## Stated problem
Reproduce the listing below line for line, with no changes.

## Data to use

-- START --

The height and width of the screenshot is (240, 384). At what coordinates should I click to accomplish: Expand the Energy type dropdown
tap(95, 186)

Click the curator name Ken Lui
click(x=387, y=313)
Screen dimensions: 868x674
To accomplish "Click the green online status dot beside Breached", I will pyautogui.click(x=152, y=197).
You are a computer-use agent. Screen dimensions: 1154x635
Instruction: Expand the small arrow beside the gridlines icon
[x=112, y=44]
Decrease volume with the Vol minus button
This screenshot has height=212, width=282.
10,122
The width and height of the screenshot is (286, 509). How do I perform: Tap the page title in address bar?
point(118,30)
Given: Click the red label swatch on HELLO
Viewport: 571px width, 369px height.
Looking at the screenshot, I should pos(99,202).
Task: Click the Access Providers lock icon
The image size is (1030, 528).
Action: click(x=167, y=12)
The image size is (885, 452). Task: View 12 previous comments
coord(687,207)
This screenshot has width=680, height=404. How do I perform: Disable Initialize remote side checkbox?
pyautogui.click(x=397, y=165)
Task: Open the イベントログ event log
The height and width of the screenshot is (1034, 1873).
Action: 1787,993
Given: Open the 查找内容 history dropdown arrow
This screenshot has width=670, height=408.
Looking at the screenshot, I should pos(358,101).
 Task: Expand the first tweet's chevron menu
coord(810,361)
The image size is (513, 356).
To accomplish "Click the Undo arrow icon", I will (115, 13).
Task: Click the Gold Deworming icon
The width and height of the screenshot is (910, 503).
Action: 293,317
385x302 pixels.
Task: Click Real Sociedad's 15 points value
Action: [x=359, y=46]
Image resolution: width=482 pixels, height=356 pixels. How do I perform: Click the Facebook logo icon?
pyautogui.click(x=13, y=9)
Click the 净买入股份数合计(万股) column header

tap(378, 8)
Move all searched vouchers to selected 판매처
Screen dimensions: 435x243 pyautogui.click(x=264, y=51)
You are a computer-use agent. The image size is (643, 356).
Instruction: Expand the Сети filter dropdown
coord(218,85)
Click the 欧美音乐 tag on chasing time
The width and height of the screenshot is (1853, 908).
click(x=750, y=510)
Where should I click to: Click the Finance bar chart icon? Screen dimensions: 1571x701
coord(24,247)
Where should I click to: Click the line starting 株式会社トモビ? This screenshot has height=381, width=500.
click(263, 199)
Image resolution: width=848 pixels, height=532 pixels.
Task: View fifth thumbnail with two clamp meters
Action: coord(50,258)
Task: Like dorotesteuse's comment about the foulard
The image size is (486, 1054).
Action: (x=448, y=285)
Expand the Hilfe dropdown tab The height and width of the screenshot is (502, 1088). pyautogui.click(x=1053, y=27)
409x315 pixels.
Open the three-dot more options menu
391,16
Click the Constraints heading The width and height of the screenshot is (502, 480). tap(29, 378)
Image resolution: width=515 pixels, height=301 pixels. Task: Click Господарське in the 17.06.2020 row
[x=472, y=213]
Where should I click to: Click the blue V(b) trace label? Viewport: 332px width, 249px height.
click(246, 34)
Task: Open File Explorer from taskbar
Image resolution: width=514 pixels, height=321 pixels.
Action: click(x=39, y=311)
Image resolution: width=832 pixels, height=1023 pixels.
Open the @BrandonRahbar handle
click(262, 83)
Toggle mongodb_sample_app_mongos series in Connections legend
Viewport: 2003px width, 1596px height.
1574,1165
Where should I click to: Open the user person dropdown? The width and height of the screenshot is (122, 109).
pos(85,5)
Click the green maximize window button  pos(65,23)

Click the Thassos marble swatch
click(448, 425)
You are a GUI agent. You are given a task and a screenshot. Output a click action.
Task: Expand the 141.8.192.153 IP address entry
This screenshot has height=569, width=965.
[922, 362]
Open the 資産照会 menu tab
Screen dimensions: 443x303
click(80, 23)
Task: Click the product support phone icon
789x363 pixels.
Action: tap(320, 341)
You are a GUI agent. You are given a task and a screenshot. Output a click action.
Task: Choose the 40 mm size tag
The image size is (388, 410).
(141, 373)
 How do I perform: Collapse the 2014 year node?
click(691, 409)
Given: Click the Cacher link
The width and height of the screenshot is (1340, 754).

-- END --

## Response for this exercise
The height and width of the screenshot is (240, 384). At what coordinates should I click to accomplish: Expand the Energy type dropdown
tap(95, 186)

Click the curator name Ken Lui
click(x=387, y=313)
Screen dimensions: 868x674
To accomplish "Click the green online status dot beside Breached", I will pyautogui.click(x=152, y=197).
You are a computer-use agent. Screen dimensions: 1154x635
Instruction: Expand the small arrow beside the gridlines icon
[x=112, y=44]
Decrease volume with the Vol minus button
This screenshot has height=212, width=282.
10,122
The width and height of the screenshot is (286, 509). How do I perform: Tap the page title in address bar?
point(118,30)
Given: Click the red label swatch on HELLO
Viewport: 571px width, 369px height.
Looking at the screenshot, I should pos(99,202).
Task: Click the Access Providers lock icon
The image size is (1030, 528).
Action: click(x=167, y=12)
The image size is (885, 452). Task: View 12 previous comments
coord(687,207)
This screenshot has width=680, height=404. How do I perform: Disable Initialize remote side checkbox?
pyautogui.click(x=397, y=165)
Task: Open the イベントログ event log
The height and width of the screenshot is (1034, 1873).
Action: 1787,993
Given: Open the 查找内容 history dropdown arrow
This screenshot has width=670, height=408.
Looking at the screenshot, I should pos(358,101).
 Task: Expand the first tweet's chevron menu
coord(810,361)
The image size is (513, 356).
To accomplish "Click the Undo arrow icon", I will (115, 13).
Task: Click the Gold Deworming icon
The width and height of the screenshot is (910, 503).
Action: 293,317
385x302 pixels.
Task: Click Real Sociedad's 15 points value
Action: [x=359, y=46]
Image resolution: width=482 pixels, height=356 pixels. How do I perform: Click the Facebook logo icon?
pyautogui.click(x=13, y=9)
Click the 净买入股份数合计(万股) column header

tap(378, 8)
Move all searched vouchers to selected 판매처
Screen dimensions: 435x243 pyautogui.click(x=264, y=51)
You are a computer-use agent. The image size is (643, 356).
Instruction: Expand the Сети filter dropdown
coord(218,85)
Click the 欧美音乐 tag on chasing time
The width and height of the screenshot is (1853, 908).
click(x=750, y=510)
Where should I click to: Click the Finance bar chart icon? Screen dimensions: 1571x701
coord(24,247)
Where should I click to: Click the line starting 株式会社トモビ? This screenshot has height=381, width=500.
click(263, 199)
Image resolution: width=848 pixels, height=532 pixels.
Task: View fifth thumbnail with two clamp meters
Action: coord(50,258)
Task: Like dorotesteuse's comment about the foulard
The image size is (486, 1054).
Action: (x=448, y=285)
Expand the Hilfe dropdown tab The height and width of the screenshot is (502, 1088). pyautogui.click(x=1053, y=27)
409x315 pixels.
Open the three-dot more options menu
391,16
Click the Constraints heading The width and height of the screenshot is (502, 480). tap(29, 378)
Image resolution: width=515 pixels, height=301 pixels. Task: Click Господарське in the 17.06.2020 row
[x=472, y=213]
Where should I click to: Click the blue V(b) trace label? Viewport: 332px width, 249px height.
click(246, 34)
Task: Open File Explorer from taskbar
Image resolution: width=514 pixels, height=321 pixels.
Action: click(x=39, y=311)
Image resolution: width=832 pixels, height=1023 pixels.
Open the @BrandonRahbar handle
click(262, 83)
Toggle mongodb_sample_app_mongos series in Connections legend
Viewport: 2003px width, 1596px height.
1574,1165
Where should I click to: Open the user person dropdown? The width and height of the screenshot is (122, 109).
pos(85,5)
Click the green maximize window button  pos(65,23)

Click the Thassos marble swatch
click(448, 425)
You are a GUI agent. You are given a task and a screenshot. Output a click action.
Task: Expand the 141.8.192.153 IP address entry
This screenshot has height=569, width=965.
[922, 362]
Open the 資産照会 menu tab
Screen dimensions: 443x303
click(80, 23)
Task: Click the product support phone icon
789x363 pixels.
Action: tap(320, 341)
You are a GUI agent. You are given a task and a screenshot. Output a click action.
Task: Choose the 40 mm size tag
The image size is (388, 410).
(141, 373)
 How do I perform: Collapse the 2014 year node?
click(691, 409)
Given: Click the Cacher link
The width and height of the screenshot is (1340, 754).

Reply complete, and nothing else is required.